■ The exercise: Reproduce the following lines verbatim, changing nothing.

Word and item position data:
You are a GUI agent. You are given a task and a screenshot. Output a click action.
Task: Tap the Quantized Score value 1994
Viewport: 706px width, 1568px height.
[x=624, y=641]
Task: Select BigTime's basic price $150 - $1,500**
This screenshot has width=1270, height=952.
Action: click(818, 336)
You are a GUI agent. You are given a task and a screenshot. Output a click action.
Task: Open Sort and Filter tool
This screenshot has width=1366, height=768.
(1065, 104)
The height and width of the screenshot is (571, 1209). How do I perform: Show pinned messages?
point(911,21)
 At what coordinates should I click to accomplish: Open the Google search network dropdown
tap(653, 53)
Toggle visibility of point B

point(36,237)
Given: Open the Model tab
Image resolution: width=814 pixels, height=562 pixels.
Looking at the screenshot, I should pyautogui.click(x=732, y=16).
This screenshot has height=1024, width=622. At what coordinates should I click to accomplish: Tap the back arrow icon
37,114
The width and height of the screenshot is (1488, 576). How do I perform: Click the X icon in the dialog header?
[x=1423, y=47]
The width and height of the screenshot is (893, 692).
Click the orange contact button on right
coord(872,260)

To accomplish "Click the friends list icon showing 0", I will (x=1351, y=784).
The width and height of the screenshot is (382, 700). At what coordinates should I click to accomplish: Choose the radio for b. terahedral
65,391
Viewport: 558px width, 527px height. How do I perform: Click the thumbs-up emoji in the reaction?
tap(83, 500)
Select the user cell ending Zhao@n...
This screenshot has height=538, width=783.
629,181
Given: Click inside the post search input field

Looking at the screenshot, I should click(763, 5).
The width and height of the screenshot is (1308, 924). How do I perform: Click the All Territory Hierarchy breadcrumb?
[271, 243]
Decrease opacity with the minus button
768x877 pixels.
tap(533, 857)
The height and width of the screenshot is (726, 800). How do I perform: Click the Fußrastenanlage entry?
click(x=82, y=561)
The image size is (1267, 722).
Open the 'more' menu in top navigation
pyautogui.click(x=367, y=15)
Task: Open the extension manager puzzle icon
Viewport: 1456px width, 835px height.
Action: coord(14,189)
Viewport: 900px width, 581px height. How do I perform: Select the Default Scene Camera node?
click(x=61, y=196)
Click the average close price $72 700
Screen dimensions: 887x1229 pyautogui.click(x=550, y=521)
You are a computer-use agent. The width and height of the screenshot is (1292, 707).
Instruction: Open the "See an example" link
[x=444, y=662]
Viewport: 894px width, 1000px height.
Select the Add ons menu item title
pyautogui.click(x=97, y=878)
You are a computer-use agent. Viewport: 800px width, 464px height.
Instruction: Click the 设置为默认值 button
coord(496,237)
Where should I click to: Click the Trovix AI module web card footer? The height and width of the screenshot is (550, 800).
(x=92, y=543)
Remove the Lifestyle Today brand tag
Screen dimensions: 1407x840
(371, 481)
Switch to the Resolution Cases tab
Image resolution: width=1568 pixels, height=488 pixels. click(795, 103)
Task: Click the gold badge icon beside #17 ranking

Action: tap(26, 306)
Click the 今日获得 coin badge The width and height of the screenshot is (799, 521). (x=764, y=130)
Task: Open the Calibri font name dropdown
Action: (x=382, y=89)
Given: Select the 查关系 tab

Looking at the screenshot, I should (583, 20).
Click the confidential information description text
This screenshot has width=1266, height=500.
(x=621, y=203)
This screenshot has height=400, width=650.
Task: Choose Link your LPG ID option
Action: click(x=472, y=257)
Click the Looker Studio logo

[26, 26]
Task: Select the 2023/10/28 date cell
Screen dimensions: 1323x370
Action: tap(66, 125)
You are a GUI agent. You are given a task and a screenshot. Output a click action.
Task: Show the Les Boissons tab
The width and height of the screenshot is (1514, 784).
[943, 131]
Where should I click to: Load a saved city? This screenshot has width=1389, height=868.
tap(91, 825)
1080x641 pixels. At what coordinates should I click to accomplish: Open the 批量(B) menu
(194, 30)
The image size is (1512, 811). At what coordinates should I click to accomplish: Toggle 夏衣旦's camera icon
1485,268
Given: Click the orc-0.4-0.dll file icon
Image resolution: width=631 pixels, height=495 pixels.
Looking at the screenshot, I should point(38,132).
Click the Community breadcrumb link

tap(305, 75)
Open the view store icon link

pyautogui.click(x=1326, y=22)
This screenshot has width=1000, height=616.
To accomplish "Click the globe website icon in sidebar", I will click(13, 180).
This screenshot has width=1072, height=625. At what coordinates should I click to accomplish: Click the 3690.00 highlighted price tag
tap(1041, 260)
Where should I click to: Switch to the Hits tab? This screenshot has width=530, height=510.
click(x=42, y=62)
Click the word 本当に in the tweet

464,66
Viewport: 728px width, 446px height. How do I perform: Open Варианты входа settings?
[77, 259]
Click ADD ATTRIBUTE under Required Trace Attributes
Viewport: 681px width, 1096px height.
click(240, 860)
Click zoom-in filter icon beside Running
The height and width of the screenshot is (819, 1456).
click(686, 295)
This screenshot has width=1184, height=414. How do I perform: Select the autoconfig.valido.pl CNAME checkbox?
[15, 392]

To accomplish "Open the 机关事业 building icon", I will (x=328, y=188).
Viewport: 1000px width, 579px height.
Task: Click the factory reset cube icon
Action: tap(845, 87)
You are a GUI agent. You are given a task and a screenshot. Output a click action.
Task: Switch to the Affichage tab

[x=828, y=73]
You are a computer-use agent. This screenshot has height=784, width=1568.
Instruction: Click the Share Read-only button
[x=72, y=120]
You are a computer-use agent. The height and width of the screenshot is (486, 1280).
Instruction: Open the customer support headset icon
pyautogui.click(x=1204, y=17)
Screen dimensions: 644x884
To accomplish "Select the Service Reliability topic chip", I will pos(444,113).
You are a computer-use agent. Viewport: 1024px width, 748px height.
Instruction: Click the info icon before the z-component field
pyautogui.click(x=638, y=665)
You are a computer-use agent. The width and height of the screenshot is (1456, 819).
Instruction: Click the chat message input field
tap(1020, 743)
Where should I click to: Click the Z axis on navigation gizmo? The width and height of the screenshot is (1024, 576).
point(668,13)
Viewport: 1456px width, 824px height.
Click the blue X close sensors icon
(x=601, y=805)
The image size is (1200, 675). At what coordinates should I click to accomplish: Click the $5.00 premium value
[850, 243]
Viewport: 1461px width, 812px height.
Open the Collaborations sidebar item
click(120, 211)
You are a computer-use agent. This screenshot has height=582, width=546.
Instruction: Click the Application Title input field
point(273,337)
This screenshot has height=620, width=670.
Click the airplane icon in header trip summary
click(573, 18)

■ Written solution:
You are a GUI agent. You are given a task and a screenshot. Output a click action.
Task: Tap the Quantized Score value 1994
Viewport: 706px width, 1568px height.
[x=624, y=641]
Task: Select BigTime's basic price $150 - $1,500**
This screenshot has width=1270, height=952.
Action: click(818, 336)
You are a GUI agent. You are given a task and a screenshot. Output a click action.
Task: Open Sort and Filter tool
This screenshot has width=1366, height=768.
(1065, 104)
The height and width of the screenshot is (571, 1209). How do I perform: Show pinned messages?
point(911,21)
 At what coordinates should I click to accomplish: Open the Google search network dropdown
tap(653, 53)
Toggle visibility of point B

point(36,237)
Given: Open the Model tab
Image resolution: width=814 pixels, height=562 pixels.
Looking at the screenshot, I should pyautogui.click(x=732, y=16).
This screenshot has height=1024, width=622. At what coordinates should I click to accomplish: Tap the back arrow icon
37,114
The width and height of the screenshot is (1488, 576). How do I perform: Click the X icon in the dialog header?
[x=1423, y=47]
The width and height of the screenshot is (893, 692).
Click the orange contact button on right
coord(872,260)

To accomplish "Click the friends list icon showing 0", I will (x=1351, y=784).
The width and height of the screenshot is (382, 700). At what coordinates should I click to accomplish: Choose the radio for b. terahedral
65,391
Viewport: 558px width, 527px height. How do I perform: Click the thumbs-up emoji in the reaction?
tap(83, 500)
Select the user cell ending Zhao@n...
This screenshot has height=538, width=783.
629,181
Given: Click inside the post search input field

Looking at the screenshot, I should click(763, 5).
The width and height of the screenshot is (1308, 924). How do I perform: Click the All Territory Hierarchy breadcrumb?
[271, 243]
Decrease opacity with the minus button
768x877 pixels.
tap(533, 857)
The height and width of the screenshot is (726, 800). How do I perform: Click the Fußrastenanlage entry?
click(x=82, y=561)
The image size is (1267, 722).
Open the 'more' menu in top navigation
pyautogui.click(x=367, y=15)
Task: Open the extension manager puzzle icon
Viewport: 1456px width, 835px height.
Action: coord(14,189)
Viewport: 900px width, 581px height. How do I perform: Select the Default Scene Camera node?
click(x=61, y=196)
Click the average close price $72 700
Screen dimensions: 887x1229 pyautogui.click(x=550, y=521)
You are a computer-use agent. The width and height of the screenshot is (1292, 707).
Instruction: Open the "See an example" link
[x=444, y=662]
Viewport: 894px width, 1000px height.
Select the Add ons menu item title
pyautogui.click(x=97, y=878)
You are a computer-use agent. Viewport: 800px width, 464px height.
Instruction: Click the 设置为默认值 button
coord(496,237)
Where should I click to: Click the Trovix AI module web card footer? The height and width of the screenshot is (550, 800).
(x=92, y=543)
Remove the Lifestyle Today brand tag
Screen dimensions: 1407x840
(371, 481)
Switch to the Resolution Cases tab
Image resolution: width=1568 pixels, height=488 pixels. click(795, 103)
Task: Click the gold badge icon beside #17 ranking

Action: tap(26, 306)
Click the 今日获得 coin badge The width and height of the screenshot is (799, 521). (x=764, y=130)
Task: Open the Calibri font name dropdown
Action: (x=382, y=89)
Given: Select the 查关系 tab

Looking at the screenshot, I should (583, 20).
Click the confidential information description text
This screenshot has width=1266, height=500.
(x=621, y=203)
This screenshot has height=400, width=650.
Task: Choose Link your LPG ID option
Action: click(x=472, y=257)
Click the Looker Studio logo

[26, 26]
Task: Select the 2023/10/28 date cell
Screen dimensions: 1323x370
Action: tap(66, 125)
You are a GUI agent. You are given a task and a screenshot. Output a click action.
Task: Show the Les Boissons tab
The width and height of the screenshot is (1514, 784).
[943, 131]
Where should I click to: Load a saved city? This screenshot has width=1389, height=868.
tap(91, 825)
1080x641 pixels. At what coordinates should I click to accomplish: Open the 批量(B) menu
(194, 30)
The image size is (1512, 811). At what coordinates should I click to accomplish: Toggle 夏衣旦's camera icon
1485,268
Given: Click the orc-0.4-0.dll file icon
Image resolution: width=631 pixels, height=495 pixels.
Looking at the screenshot, I should point(38,132).
Click the Community breadcrumb link

tap(305, 75)
Open the view store icon link

pyautogui.click(x=1326, y=22)
This screenshot has width=1000, height=616.
To accomplish "Click the globe website icon in sidebar", I will click(13, 180).
This screenshot has width=1072, height=625. At what coordinates should I click to accomplish: Click the 3690.00 highlighted price tag
tap(1041, 260)
Where should I click to: Switch to the Hits tab? This screenshot has width=530, height=510.
click(x=42, y=62)
Click the word 本当に in the tweet

464,66
Viewport: 728px width, 446px height. How do I perform: Open Варианты входа settings?
[77, 259]
Click ADD ATTRIBUTE under Required Trace Attributes
Viewport: 681px width, 1096px height.
click(240, 860)
Click zoom-in filter icon beside Running
The height and width of the screenshot is (819, 1456).
click(686, 295)
This screenshot has width=1184, height=414. How do I perform: Select the autoconfig.valido.pl CNAME checkbox?
[15, 392]

To accomplish "Open the 机关事业 building icon", I will (x=328, y=188).
Viewport: 1000px width, 579px height.
Task: Click the factory reset cube icon
Action: tap(845, 87)
You are a GUI agent. You are given a task and a screenshot. Output a click action.
Task: Switch to the Affichage tab

[x=828, y=73]
You are a computer-use agent. This screenshot has height=784, width=1568.
Instruction: Click the Share Read-only button
[x=72, y=120]
You are a computer-use agent. The height and width of the screenshot is (486, 1280).
Instruction: Open the customer support headset icon
pyautogui.click(x=1204, y=17)
Screen dimensions: 644x884
To accomplish "Select the Service Reliability topic chip", I will pos(444,113).
You are a computer-use agent. Viewport: 1024px width, 748px height.
Instruction: Click the info icon before the z-component field
pyautogui.click(x=638, y=665)
You are a computer-use agent. The width and height of the screenshot is (1456, 819).
Instruction: Click the chat message input field
tap(1020, 743)
Where should I click to: Click the Z axis on navigation gizmo? The width and height of the screenshot is (1024, 576).
point(668,13)
Viewport: 1456px width, 824px height.
Click the blue X close sensors icon
(x=601, y=805)
The image size is (1200, 675). At what coordinates should I click to accomplish: Click the $5.00 premium value
[850, 243]
Viewport: 1461px width, 812px height.
Open the Collaborations sidebar item
click(120, 211)
You are a computer-use agent. This screenshot has height=582, width=546.
Instruction: Click the Application Title input field
point(273,337)
This screenshot has height=620, width=670.
Click the airplane icon in header trip summary
click(573, 18)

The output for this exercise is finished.